> YOUR TASK: Copy nothing but the lines from the line with "The width and" to the end of the records, retyped exactly. Pictures stay out.

┌─ PROVIDED RECORDS

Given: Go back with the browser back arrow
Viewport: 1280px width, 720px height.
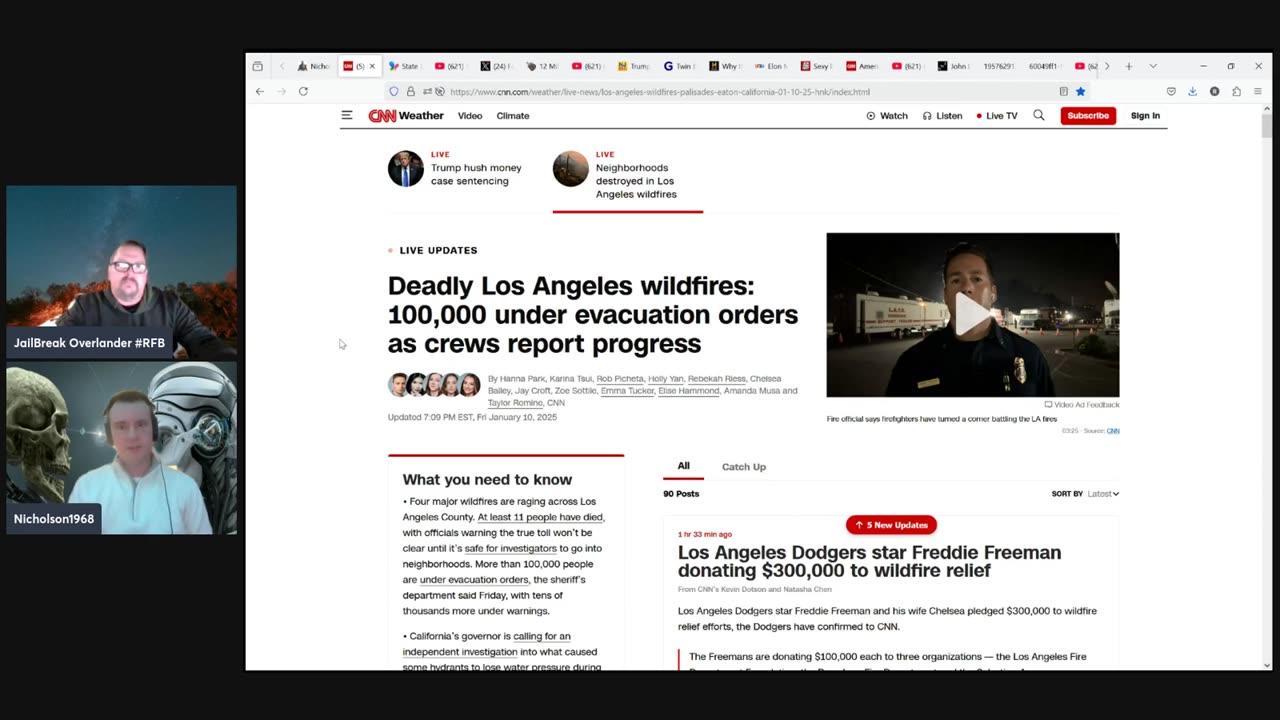Looking at the screenshot, I should tap(260, 91).
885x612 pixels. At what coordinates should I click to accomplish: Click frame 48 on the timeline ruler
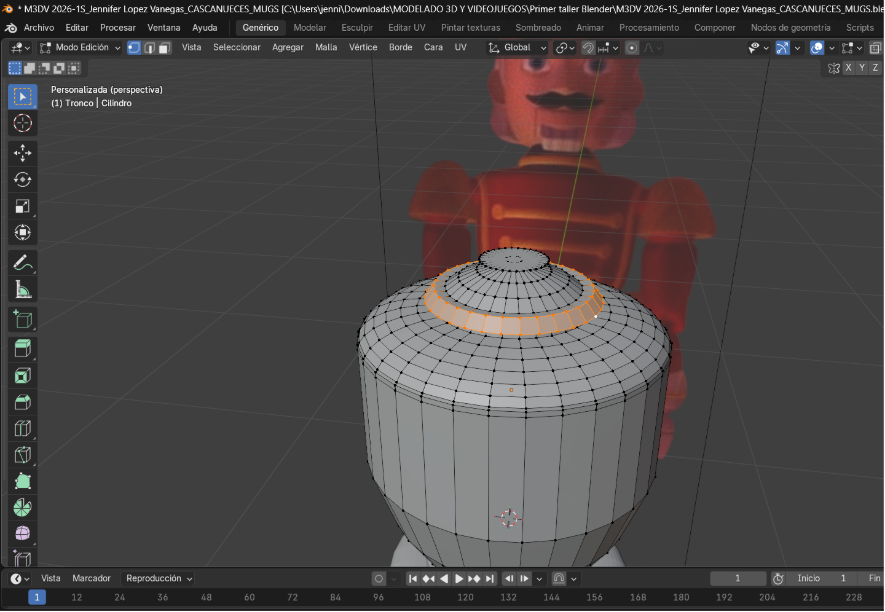[x=206, y=594]
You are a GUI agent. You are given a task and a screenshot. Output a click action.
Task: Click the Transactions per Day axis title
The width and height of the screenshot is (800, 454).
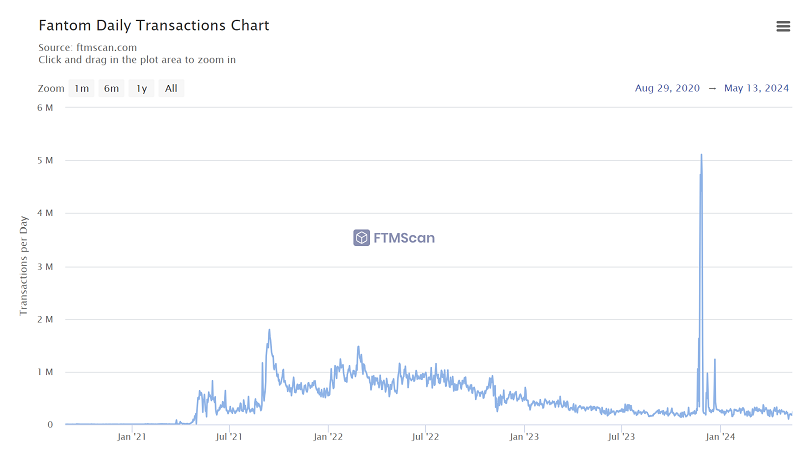coord(24,265)

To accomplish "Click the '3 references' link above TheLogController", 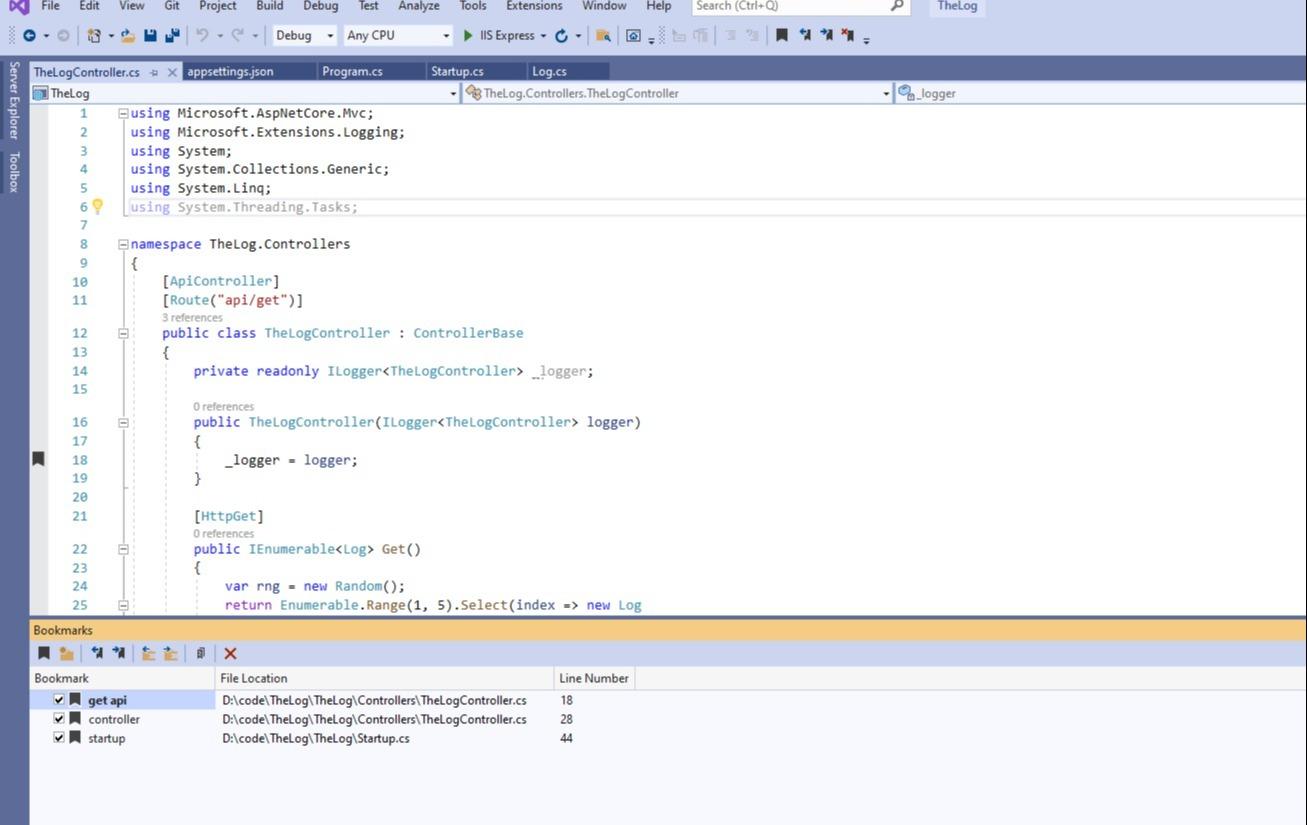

└─

> YOUR SOLUTION:
The width and height of the screenshot is (800, 454).
coord(24,265)

To accomplish "Click the '3 references' link above TheLogController", 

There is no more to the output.